Grouhel runs a blog called A Sustainably Simple Life alongside Krista Sept. The duo began writing about their own sustainable journeys last spring. They were overwhelmed by the “doomsday” tone in the most recent Intergovernmental Panel on Climate Change (IPCC) Report.

The report warns that without: “immediate, rapid and large-scale reductions in greenhouse gas emissions, limiting warming to close to 1.5C or even 2C will be beyond reach.”


Grouhel says she was surprised by the impact of something as basic as our everyday clothes. “We were both blown away by how damaging the fashion industry is to our planet,” she says. “It’s shocking how much we don’t know about fashion.”


A recent blog post outlined some easy changes that could be made at a personal level including buying less, buying second-hand, repairing instead of replacing and embracing your inner anti-Carrie Bradshaw by wearing an outfit more than once.


“The easiest thing that somebody can do to be sustainable in their fashion choices is to wear their clothes, not shop, just wear what they have,” she says. “That three months of extension of the wear of a garment is making a huge impact on the planet.”


Not everyone can afford to purchase fast fashion alternatives. But small habit changes, like Grouhel’s suggestion of wearing a piece of clothing more often could reduce impact.

The UK-based Waste and Resources Action Programme estimates that if a piece of clothing can be worn for an extra nine months, its environmental impact could be reduced by 20-30 percent.

In Metro Vancouver, about five percent of our municipal solid waste is textiles. That’s about 40,000 metric tonnes.


Textiles can have a second life if they’re given to a sorter-grader, where they’re sorted into one of 400-some categories. According to a 2018 report called “Unravelling the Problem of Apparel Waste in the Greater Vancouver Area,” the six largest of these companies in the Vancouver area estimate that about half of what they process goes to global reuse markets, 20 per cent gets repurposed as rags, another 20 per cent goes to textile recycling markets and just 10 per cent is disposed.

But fast fashion is even eroding the quality of textiles and materials collected by sorter-graders.

Gathering material

Yao collects materials when she has the space. She has yet to run out of fabric, but has gotten creative when it comes to sewing accessories like buckles, clips, zippers and buttons.

**Problem to work on:**
How does the article on sustainable fashion and textile waste go on after its final sentence about sewing accessories? Write the next few paragraphs in the same style.

**Dataset excerpts:**
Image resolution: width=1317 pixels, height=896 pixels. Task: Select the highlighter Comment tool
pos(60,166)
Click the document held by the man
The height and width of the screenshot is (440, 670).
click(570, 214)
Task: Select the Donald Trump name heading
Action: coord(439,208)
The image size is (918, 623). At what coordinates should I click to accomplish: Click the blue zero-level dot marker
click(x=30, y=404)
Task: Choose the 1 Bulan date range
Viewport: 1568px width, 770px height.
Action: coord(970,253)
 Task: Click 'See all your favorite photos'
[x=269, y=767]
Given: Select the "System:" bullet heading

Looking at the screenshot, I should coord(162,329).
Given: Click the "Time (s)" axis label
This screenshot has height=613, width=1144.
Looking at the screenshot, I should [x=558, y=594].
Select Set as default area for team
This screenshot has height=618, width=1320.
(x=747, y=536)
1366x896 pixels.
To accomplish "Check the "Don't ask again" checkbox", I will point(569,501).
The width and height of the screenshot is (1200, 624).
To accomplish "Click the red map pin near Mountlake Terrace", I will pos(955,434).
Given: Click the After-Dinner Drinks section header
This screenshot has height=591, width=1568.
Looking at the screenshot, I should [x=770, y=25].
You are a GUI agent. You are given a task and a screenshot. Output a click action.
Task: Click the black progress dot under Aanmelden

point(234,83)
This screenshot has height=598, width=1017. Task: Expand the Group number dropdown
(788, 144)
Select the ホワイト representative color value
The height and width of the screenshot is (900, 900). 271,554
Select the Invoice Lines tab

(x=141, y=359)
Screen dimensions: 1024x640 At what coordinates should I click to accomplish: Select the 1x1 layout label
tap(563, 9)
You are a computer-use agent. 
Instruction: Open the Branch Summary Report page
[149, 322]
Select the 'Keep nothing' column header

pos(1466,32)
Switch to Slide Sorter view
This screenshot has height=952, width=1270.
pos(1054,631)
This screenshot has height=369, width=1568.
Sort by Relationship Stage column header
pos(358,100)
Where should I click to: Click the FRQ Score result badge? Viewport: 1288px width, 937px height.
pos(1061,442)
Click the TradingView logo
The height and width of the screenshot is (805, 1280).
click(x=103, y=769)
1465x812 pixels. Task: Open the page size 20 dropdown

**Task answer:**
While the pandemic interrupted usual supply lines for creators, Yao was unaffected. When she ran out of Gore-Tex to create heavy-duty shower caps, she just started using other waterproof materials and seam-sealing them.


Of the products she creates, she is perhaps most well-known for her yoga bolsters and eco food wraps.

No two products are ever the same. Such is the game played when using available materials: donated, thrifted and the ends of fabric rolls. To date, she’s created 70 yoga bolsters – essentially a firm cylindrical pillow. The interior is stuffed with tiny bits of fabric too small to be of use other than stuffing. Even the zippers are rescued from other products including discarded backpacks.


Yao estimates her bolsters alone have redirected more than 450 pounds of textile waste into a usable product.


Yao seems happiest creating. But while she likes keeping her hands busy, she acknowledges that she doesn’t want to make excess. It’s why she doesn’t have any stock on hand.


However, design can be more challenging if using limited materials. If a customer asks for a certain item in a specific fabric that Yao might have a limited quantity of, the pressure is on.


“In the back of my mind, I’m like I don’t want to mess this up,’ she says. “If I mess that up, I can’t get more of it.”


It also means that Yao isn’t producing in bulk. She’ll keep her raw materials until someone puts in an order, either inspired by one of her prototypes, or their own design challenge.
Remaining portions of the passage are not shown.